- [Data provided]:
───

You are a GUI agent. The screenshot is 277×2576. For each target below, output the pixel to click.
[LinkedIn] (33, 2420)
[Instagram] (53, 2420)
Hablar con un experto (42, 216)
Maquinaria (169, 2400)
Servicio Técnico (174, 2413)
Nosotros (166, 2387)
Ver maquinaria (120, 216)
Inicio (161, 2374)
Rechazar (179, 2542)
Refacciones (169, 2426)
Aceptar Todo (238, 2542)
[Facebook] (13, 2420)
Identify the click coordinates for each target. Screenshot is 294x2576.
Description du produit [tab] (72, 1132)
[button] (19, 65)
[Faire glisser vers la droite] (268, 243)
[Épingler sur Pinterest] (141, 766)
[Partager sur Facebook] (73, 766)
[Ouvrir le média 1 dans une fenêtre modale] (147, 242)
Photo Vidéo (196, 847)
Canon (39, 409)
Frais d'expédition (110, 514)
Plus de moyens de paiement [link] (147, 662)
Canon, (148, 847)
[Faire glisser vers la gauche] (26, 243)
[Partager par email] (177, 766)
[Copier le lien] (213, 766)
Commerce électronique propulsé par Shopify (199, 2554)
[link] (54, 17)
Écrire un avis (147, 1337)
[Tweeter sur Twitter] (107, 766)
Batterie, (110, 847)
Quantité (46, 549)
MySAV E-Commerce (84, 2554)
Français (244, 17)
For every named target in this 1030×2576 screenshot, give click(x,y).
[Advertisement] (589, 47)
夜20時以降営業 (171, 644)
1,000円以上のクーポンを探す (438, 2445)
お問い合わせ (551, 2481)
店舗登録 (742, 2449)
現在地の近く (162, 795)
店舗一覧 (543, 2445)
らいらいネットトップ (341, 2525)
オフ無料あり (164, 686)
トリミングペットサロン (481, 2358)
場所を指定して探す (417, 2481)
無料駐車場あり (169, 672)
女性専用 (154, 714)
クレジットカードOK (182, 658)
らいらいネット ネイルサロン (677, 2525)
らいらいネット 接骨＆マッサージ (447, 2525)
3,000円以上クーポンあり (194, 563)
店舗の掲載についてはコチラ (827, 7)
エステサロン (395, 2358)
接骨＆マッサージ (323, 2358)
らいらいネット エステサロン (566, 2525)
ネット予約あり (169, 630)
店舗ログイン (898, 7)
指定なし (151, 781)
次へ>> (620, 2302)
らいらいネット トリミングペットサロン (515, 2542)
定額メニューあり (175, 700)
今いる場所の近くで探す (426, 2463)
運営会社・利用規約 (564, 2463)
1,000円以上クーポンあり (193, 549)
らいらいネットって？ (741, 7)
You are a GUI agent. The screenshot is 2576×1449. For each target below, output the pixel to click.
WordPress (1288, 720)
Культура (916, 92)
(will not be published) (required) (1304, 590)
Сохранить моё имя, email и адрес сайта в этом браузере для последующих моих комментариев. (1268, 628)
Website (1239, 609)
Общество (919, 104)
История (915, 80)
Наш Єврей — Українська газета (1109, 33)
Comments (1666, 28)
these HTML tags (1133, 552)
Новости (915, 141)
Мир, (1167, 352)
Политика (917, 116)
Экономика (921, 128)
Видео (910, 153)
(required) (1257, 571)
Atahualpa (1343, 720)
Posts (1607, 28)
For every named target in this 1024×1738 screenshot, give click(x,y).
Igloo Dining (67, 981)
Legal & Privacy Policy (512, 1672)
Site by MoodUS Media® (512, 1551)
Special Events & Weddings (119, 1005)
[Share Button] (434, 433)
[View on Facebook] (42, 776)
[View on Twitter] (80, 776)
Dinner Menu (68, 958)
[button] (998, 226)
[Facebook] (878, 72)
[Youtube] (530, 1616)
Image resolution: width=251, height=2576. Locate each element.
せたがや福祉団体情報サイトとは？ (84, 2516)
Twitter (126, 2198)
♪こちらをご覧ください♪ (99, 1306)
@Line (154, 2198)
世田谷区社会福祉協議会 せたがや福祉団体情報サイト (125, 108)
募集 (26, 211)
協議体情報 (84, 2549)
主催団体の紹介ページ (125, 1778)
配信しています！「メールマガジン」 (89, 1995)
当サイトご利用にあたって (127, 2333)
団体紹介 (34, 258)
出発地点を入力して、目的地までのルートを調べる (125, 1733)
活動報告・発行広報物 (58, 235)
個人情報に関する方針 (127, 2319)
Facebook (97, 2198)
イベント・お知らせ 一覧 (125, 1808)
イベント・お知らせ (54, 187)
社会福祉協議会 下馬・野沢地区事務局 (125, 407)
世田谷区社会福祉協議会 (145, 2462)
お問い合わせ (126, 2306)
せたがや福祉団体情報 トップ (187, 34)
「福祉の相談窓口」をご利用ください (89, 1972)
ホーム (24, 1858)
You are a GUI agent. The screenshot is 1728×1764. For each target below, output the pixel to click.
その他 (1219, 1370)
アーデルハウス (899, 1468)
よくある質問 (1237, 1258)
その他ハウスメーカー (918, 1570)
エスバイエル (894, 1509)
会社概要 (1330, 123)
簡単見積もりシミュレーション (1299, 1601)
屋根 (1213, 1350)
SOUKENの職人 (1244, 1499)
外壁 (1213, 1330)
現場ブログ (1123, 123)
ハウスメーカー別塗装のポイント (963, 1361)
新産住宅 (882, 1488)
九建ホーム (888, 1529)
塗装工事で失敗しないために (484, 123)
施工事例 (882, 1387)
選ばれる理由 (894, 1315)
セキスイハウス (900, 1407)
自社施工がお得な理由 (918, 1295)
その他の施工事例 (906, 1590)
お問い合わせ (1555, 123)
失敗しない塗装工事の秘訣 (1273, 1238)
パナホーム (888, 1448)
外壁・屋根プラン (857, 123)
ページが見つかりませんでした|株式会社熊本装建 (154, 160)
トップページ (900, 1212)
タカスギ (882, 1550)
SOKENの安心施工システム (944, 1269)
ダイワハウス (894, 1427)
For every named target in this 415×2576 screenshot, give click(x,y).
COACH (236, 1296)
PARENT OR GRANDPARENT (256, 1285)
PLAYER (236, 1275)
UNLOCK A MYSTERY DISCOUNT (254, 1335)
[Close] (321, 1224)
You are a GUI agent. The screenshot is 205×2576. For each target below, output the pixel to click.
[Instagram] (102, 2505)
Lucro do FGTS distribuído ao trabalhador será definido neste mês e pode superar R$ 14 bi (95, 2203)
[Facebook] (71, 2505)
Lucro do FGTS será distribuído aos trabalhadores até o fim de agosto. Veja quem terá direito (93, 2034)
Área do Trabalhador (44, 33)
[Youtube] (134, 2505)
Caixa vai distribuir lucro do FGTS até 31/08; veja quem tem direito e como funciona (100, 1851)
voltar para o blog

───

- [What the exercise asks]:
Read each line of the material, and wherever the word "Commerce" turns up, copy that line.

- [Your solution]:
Commerce électronique propulsé par Shopify (199, 2554)
MySAV E-Commerce (84, 2554)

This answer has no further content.